Con todas las medidas necesarias, pero con un cierto aire de añoranza, necesitamos salir, con nuestros hijos, y ya sea con pantallas o con encuentros presenciales, descubrir que, todavía hay personas que nos esperan para recibir lo mejor que les podemos dar, nuestra amistad. Hay una frase anónima que leí hace tiempo que versaba así: “Todo el mundo quiere tener un amigo, pero nadie se toma la molestia de convertirse en uno”.
El amor de la amistad es un amor necesario. Necesitamos la amistad. Esa compañía que hace más fácil la andadura de la vida. ¡Qué maravillosamente bien lo explica Lewis en Los cuatro amores!: “La amistad (…) no tienen valor de supervivencia; más bien es una de las cosas que dan valor a la supervivencia”. Los amigos son un puntal, algo sólido y muy valioso que cada uno de nosotros tenemos en la vida. Y este valor de la amistad, se enseña, se educa, se evoca ante nuestros hijos con nuestra actitud abierta hacia el amigo.

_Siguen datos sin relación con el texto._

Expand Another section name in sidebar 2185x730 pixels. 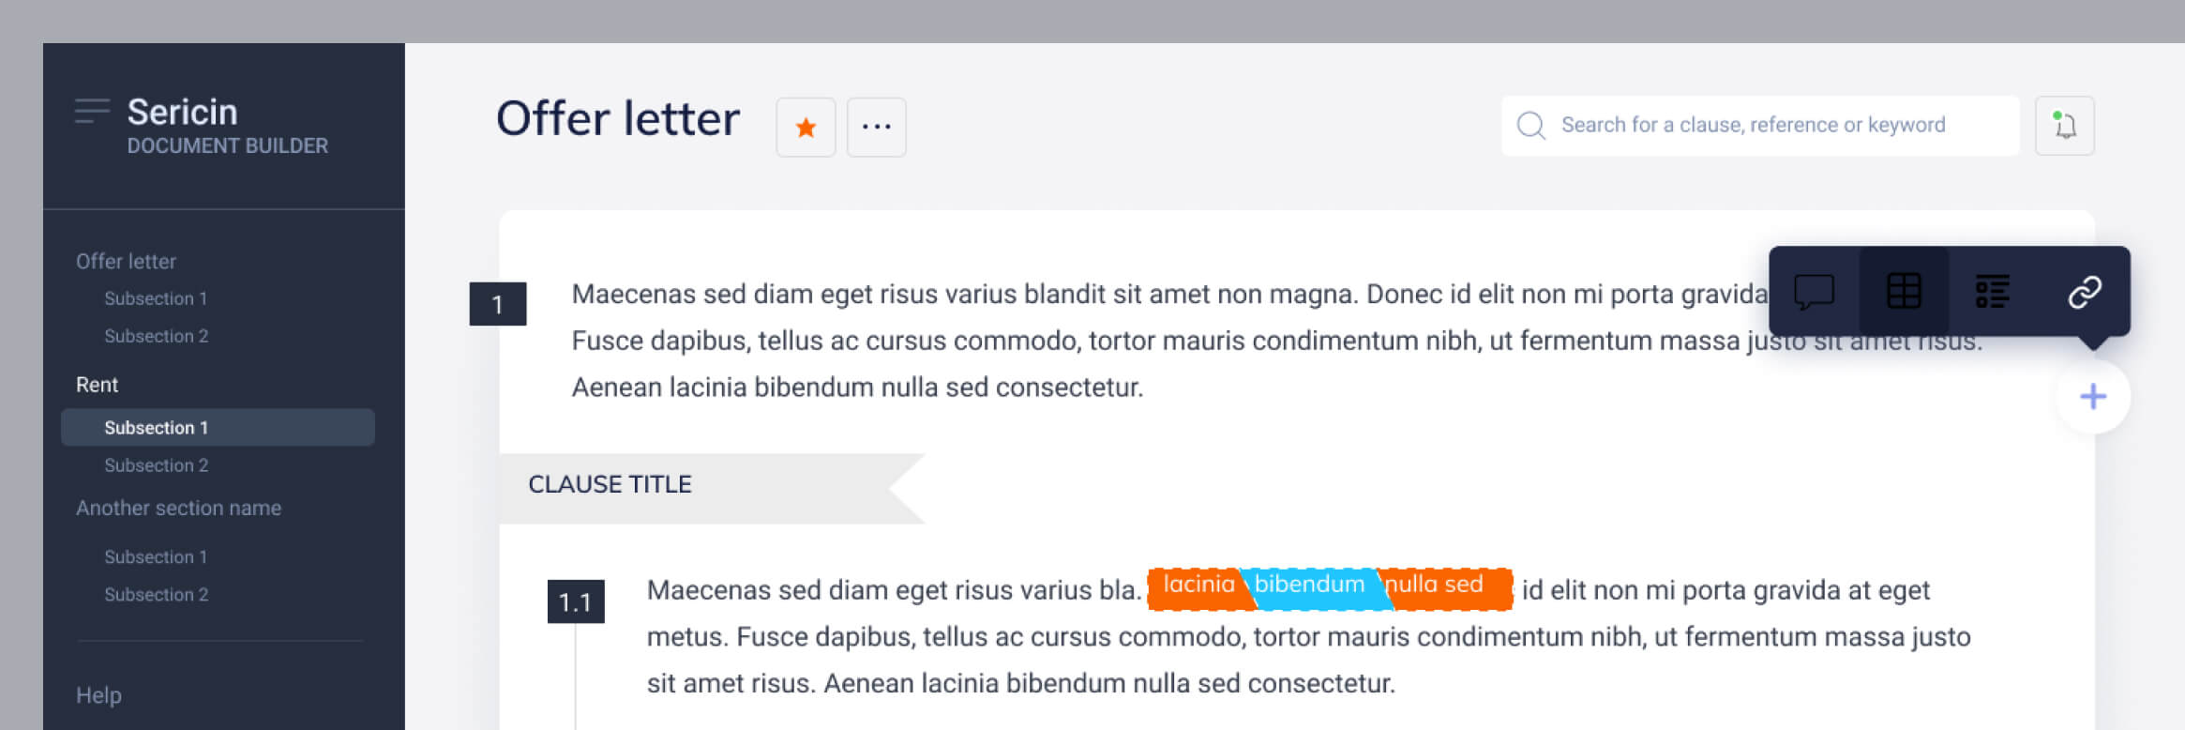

Debemos animarlos a abrir su corazón. A descubrir entre los compañeros y vecinos conocidos… un amigo. Las circunstancias vividas pueden cambian nuestro ritmo, pero nos toca a nosotros proporcionas más tiempo de relación de unos con otros. Nuestros hijos, al igual que nosotros mismos, podemos compartir y enriquecernos en la amistad y en la relación humana. Abrirles oportunidades es ayudarles a que no se queden con los de siempre, con los conocidos. Enseñarles a ser buenos amigos, y a que, cada uno, cuando vuelva al colegio y a la rutina diaria pueda asegurar que, en un momento lleno de dificultades, deben actuar de forma diferente. Un amigo nuevo, nos ha hecho distintos porque nos ha hecho mejores.

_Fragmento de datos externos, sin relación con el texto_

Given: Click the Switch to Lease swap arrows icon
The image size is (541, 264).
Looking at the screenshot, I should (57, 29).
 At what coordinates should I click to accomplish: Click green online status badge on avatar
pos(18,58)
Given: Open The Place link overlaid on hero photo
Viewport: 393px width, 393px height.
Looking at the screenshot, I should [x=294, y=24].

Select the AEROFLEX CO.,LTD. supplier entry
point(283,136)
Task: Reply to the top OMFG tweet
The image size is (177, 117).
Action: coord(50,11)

Siempre les transmito a mis alumnos que, en las amistades es bueno distinguir el amigo del cómplice. El buen amigo, por serlo, saca lo mejor de ti. El cómplice no es un amigo: es alguien que se aprovecha de la debilidad del cariño malo en la amistad y te arrastra hacia donde él quiere llevarte, sin pensar si eso, es bueno o malo, simplemente es apetecible. Nuestros hijos saben, o deben saber, que el compañero que elegimos para esos ratos únicos nos llenará de satisfacción y de descanso si no son cómplices de una diversión fácil llevada hasta el límite, sino un amigo con el que compartimos y nos enriquecemos de los valores buenos y éticos que vivimos durante el curso. Somos los mismos, somos únicos, y por eso, nuestros amigos pisarán el miso suelo que nosotros.

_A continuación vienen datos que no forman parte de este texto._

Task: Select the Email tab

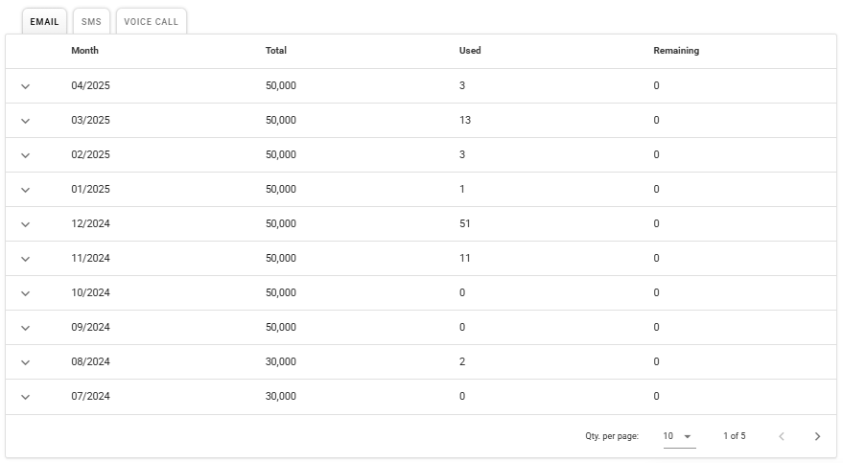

¡Qué gran reto! Aprender a crecer en amistad en este tiempo de distancias y de seguridades. En un ambiente sin tensión, descansado, amigable, es fácil que les ayudemos a encontrar un amigo más que los pueda necesitar. Es cuestión de dar valor a esa gran dimensión del ser humano que es la apertura. Somos seres abiertos, sociables, profundos y con grandes mundos que compartir. Nuestros hijos, al ser nuestros, están en una situación de mejoría con respectos a otros muchachos que puedan conocer. Y la diferencia estriba en que ellos tienen, en cada uno de vosotros, un modelo de amigo bueno que bien se puede comparar con el tesoro del hombre.